Yes, I guess watching the same people who coast through life and moan a lot about their lives, annoy me when they proceed to be judgmental of someone else who actually tried to do something significant. 

Aside from my parents, I haven't had this directed at me personally. My parents are older and settled. I'm not sure I'm good for their health.


----------



## SilentScream (Mar 31, 2011)

Roslyn said:


> Yes, I guess watching the same people who coast through life and moan a lot about their lives, annoy me when they proceed to be judgmental of someone else who actually tried to do something significant.


It used to be for me too but 4 years ago I burned all bridges and left everyone behind. Most people don't even know how to contact me now as I've carved out a life for myself away from prying eyes. 



> Aside from my parents, I haven't had this directed at me personally. My parents are older and settled. I'm not sure I'm good for their health.


I don't know what your parents are like, but I have to tell mine literally every conversation that my life is good and that I'm perfectly happy. 

My family is the kind that is so used to hearing about everyone's problems that they can't fathom that I currently have nothing to complain about.


----------



## Guajiro (Nov 16, 2017)

Roslyn said:


> A lot of Ni and Ne doms claim traits as their own that are pretty much shared human traits. Like intelligence, imagination etc... When sensors use the same argument you're using, I don't see any intuitives accepting the argument. I see the 'these are just generalities' argument. I can find examples of people getting annoyed with Se-doms 'pushing buttons' and 'pushing boundaries'. But when it is turned into a positive trait, it's a problem?
> 
> I'm not trying to argue with you, just hoping you'd see another perspective on this.

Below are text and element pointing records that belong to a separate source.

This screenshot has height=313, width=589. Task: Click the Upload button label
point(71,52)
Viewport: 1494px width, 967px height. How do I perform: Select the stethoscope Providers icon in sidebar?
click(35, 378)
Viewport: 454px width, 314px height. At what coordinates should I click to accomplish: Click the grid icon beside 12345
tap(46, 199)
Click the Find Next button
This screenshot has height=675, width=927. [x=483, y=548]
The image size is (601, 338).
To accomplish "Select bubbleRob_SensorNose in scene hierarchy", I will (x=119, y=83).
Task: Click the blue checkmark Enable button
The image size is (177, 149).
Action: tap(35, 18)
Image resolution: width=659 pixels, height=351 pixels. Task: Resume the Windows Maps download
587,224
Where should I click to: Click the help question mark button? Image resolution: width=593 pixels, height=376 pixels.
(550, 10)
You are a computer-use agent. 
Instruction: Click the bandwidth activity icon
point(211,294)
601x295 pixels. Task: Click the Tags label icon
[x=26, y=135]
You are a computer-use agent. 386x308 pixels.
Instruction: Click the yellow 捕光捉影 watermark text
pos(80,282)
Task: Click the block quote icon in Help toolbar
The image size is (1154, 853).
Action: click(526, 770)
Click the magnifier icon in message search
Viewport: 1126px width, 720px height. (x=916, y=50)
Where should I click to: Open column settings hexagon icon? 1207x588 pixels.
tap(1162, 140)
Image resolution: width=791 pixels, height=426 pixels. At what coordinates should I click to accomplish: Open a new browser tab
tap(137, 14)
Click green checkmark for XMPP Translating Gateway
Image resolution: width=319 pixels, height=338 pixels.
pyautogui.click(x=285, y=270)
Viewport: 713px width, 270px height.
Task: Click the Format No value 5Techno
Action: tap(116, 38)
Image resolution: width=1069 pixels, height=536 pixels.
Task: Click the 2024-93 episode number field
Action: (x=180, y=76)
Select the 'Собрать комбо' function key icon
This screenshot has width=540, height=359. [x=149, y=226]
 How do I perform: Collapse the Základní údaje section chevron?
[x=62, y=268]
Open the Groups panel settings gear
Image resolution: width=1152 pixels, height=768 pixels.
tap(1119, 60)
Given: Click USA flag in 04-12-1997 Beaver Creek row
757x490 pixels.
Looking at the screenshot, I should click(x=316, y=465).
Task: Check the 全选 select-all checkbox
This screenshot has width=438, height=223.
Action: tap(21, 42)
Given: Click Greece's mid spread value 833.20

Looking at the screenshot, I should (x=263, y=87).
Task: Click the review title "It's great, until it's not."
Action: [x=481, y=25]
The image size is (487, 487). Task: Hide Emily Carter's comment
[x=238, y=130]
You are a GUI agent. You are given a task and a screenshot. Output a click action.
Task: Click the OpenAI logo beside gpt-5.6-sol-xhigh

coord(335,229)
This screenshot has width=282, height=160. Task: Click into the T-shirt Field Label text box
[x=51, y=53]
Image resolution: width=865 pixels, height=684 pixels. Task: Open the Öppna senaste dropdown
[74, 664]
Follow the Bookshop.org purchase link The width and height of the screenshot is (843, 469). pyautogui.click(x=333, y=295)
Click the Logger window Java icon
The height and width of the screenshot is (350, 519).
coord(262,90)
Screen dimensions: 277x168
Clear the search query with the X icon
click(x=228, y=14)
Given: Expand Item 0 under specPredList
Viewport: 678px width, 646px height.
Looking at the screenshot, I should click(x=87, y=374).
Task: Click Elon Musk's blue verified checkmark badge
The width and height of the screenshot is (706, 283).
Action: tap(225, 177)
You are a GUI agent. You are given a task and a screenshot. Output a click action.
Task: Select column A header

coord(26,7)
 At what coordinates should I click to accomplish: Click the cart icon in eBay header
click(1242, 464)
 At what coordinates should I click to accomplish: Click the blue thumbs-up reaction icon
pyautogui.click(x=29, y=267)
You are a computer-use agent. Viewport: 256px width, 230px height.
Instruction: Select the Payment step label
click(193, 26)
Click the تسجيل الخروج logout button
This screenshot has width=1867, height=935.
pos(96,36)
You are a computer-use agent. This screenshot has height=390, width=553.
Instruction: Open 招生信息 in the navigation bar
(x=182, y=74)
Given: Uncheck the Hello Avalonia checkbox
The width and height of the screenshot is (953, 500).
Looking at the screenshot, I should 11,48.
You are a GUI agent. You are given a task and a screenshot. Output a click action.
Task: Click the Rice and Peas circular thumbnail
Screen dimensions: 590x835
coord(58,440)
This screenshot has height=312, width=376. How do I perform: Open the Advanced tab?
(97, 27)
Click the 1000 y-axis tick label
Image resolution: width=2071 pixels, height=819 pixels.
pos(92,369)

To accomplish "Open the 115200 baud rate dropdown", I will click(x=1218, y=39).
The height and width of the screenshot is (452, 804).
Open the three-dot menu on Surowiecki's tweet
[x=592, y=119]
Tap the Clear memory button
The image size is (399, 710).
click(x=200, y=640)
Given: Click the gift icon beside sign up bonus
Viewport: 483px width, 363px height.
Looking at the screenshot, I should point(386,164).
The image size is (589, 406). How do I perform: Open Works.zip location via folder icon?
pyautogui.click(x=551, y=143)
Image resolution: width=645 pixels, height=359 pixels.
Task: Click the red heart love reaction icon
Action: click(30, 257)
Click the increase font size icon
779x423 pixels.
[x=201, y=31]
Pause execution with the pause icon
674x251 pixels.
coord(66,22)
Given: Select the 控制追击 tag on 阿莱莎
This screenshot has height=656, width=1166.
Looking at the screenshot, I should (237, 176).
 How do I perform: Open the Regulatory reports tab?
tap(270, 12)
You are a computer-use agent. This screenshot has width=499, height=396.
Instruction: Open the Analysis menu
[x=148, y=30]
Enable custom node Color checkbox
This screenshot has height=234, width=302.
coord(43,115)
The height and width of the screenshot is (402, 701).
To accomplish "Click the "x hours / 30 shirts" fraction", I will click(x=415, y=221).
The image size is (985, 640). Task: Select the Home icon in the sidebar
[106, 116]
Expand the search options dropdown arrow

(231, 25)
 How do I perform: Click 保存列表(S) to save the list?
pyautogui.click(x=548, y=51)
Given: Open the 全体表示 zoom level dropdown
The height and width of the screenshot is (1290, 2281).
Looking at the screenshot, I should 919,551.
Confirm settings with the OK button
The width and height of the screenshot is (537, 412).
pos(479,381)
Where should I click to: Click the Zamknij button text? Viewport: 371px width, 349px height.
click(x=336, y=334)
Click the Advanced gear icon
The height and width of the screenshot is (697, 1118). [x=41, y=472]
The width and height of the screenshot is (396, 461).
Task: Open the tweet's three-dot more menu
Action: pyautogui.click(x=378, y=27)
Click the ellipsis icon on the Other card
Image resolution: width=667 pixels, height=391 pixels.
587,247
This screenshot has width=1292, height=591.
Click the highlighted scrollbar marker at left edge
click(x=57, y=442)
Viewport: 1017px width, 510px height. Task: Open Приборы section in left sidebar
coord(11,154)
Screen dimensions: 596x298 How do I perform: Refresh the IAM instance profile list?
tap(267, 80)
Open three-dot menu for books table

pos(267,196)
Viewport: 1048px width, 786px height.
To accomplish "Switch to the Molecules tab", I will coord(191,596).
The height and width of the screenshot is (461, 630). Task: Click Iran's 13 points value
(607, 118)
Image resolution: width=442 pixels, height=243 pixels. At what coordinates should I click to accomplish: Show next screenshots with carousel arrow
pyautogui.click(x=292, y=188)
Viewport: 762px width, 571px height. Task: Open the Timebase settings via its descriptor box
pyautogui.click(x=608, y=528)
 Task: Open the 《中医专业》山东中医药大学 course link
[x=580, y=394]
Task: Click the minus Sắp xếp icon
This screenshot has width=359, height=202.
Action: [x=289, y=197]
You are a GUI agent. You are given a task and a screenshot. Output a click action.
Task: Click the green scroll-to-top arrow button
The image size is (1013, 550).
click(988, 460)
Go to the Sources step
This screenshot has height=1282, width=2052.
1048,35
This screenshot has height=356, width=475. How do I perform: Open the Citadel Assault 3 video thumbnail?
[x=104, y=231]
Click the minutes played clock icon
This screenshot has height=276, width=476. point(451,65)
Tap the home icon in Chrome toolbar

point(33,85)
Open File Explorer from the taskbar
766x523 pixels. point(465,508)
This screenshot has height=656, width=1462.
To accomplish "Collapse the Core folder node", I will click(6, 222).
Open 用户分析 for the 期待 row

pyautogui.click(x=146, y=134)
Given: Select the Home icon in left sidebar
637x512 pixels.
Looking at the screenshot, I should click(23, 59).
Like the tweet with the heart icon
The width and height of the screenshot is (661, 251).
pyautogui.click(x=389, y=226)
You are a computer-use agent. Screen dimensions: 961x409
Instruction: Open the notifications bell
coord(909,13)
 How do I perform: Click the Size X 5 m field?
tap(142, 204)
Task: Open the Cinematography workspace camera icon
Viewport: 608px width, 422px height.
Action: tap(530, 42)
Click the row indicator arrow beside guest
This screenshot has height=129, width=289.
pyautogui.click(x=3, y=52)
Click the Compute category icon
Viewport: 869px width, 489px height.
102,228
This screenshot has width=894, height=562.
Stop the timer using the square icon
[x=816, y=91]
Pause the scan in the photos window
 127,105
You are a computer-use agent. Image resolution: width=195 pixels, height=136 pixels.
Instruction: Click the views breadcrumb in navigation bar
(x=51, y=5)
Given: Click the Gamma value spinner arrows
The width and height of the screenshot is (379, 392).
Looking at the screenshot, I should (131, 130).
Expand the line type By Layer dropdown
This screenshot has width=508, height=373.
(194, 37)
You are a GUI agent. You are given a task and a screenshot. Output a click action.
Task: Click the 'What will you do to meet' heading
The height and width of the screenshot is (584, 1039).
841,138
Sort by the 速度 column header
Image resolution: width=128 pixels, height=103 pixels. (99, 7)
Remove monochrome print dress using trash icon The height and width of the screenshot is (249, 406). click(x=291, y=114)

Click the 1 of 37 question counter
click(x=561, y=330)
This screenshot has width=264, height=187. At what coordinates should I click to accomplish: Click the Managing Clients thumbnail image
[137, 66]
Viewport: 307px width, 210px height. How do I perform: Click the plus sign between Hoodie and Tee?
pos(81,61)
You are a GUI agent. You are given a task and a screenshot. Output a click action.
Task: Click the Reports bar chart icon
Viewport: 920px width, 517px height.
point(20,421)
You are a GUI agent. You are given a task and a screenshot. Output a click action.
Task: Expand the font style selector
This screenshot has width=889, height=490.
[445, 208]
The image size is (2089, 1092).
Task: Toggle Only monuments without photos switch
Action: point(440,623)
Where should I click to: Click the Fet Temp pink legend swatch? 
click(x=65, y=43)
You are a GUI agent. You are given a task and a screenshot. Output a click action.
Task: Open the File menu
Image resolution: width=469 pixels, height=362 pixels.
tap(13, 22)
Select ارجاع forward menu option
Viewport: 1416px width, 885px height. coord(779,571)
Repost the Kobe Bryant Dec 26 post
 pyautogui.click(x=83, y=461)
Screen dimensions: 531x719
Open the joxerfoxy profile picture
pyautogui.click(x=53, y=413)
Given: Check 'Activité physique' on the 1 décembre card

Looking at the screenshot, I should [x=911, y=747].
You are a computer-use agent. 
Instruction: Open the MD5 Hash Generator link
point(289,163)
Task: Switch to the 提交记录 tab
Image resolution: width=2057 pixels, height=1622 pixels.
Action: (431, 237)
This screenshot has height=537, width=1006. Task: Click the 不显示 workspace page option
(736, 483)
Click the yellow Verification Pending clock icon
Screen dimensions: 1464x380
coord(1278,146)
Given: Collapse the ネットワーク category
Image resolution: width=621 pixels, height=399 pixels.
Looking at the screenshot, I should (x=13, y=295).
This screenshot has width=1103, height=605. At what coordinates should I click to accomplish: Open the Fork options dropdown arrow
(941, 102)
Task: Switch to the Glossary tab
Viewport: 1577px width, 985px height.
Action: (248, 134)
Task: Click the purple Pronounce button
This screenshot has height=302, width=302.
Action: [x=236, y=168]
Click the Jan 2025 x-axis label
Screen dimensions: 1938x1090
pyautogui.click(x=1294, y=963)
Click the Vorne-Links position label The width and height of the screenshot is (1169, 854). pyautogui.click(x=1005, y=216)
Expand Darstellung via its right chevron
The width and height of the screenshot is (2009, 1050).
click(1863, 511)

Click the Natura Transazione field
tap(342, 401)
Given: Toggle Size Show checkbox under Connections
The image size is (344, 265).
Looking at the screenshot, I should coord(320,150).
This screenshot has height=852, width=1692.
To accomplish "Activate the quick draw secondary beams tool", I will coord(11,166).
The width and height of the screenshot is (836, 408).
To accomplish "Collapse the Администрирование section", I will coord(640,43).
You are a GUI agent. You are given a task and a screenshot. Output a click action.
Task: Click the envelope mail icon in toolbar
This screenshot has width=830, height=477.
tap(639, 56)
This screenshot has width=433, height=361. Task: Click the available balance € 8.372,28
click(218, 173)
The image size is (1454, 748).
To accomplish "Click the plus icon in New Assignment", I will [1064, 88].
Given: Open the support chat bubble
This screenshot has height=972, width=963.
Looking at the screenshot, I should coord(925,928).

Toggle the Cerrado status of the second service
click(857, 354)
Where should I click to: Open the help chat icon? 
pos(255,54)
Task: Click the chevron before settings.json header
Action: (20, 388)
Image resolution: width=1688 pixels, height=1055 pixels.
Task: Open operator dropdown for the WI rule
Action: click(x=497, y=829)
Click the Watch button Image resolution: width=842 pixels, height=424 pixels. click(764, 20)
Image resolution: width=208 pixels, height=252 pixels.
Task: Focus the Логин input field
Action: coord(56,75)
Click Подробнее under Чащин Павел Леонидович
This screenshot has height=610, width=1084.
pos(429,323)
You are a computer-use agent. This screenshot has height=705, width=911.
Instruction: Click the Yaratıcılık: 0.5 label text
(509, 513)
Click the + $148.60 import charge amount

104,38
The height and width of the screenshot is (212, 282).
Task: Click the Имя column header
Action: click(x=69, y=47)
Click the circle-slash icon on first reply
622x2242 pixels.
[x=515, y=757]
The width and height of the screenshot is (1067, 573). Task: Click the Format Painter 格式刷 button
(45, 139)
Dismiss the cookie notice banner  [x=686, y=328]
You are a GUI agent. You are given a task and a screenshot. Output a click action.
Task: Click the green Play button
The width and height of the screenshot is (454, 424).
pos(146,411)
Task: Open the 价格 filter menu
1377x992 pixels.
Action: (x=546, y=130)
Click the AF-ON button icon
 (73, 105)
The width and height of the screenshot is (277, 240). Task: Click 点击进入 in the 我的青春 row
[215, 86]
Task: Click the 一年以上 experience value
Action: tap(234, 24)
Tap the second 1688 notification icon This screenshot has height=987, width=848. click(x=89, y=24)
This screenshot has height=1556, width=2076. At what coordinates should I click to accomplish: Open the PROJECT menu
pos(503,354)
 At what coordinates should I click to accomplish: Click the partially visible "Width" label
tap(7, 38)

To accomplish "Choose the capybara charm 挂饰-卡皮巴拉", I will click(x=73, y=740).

If you haven't seen it it is a fact that you haven't seen it. But I actually had an "argument" with one sensor yesterday where I was explaining I think all these functions exist inside all humans. I do think intuitives rely more on their imagination by default, I think saying Sensors don't have/use imagination would be as stupid as saying intuitives don't have sensations, or we are blind, etc. I think we would not be able to understand different functions if we did not had the capacity to "use" them all.
I have no problem with someone being an active person, it is healthy. I do have a problem with Socionics. One of the problems is the claim that extroverted sensation is about power, being active, etc. I don't think it is part of the function. I think socionics tries to encapsulate everything humans experience in themselves in all the functions. I never read Jung mentioning bodily processes or sexual desires.


----------



## Guajiro (Nov 16, 2017)

Arrogantly Grateful said:


> That's not true either. You're being reactive for no reason. This is a pretty classic Fi judgement where something impacted how you feel and you feel the need to rationalize it as feeling legitimately caused by someone else. You'll get over it eventually and it'll be fine.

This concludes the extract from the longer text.